Need to know the individual in order to meet their needs. This relates to the above as well. I do feel that ākonga that only started at our kura in the week of lockdown were severely disadvantaged and that this showed in the lack of engagement from some of them - hard to engage them when you don't know them very well. Trying to unpack their learning while at a distance is definitely an area I can improve on.

Where to from here?

I like these documents from the Leading Learning - Lessons Learnt in Lockdown and Preparing for Level Two. They are a good start for thinking about what we have actually learnt and how we use that information.
Albany Senior High School has also changed what they are doing when they go back next week - you can read how they are moving forward here.

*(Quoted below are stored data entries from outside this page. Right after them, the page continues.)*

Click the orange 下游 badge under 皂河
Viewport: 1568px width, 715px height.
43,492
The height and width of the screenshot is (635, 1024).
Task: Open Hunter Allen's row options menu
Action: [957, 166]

We need to focus on the learning to learn skills - how can we help our ākonga be more resilient and be able to cope better if/when this happens again?

I read this provocation by Cheryl Doig yesterday, interestingly enough just a few hours before a workshop with Chris Clay on the same sort of thing (my blog for that will be out in a few days). Provocations for the future. What sort of future could we see? Let's dream big and not go backwards in any of our thinking - keep pushing to make things better.

There are probably more things that I have thought about over the last few weeks and not included but these are what is on top for me right now. I have been keeping a diary of what I have been doing each day and reflecting on what can be changed and what cannot. Back to the serenity prayer - thanks Mum for saying this all the time. I found this version, which adds a few lines that are very appropriate.
Serenity prayer, extended version: serenity, courage & wis… | Flickr


  1. Kia ora Sue, "Learning by being..." - had not heard that phrase before, but it is perfect and so true that it is undervalued. "I had lunch every day!" Lol. Many teachers will appreciate this. I wish they all had time to eat and relax in the middle of a busy school day. It would be so good for them in many ways!

    1. Thanks Bernice. Totally agree, lunch would be beneficial for many.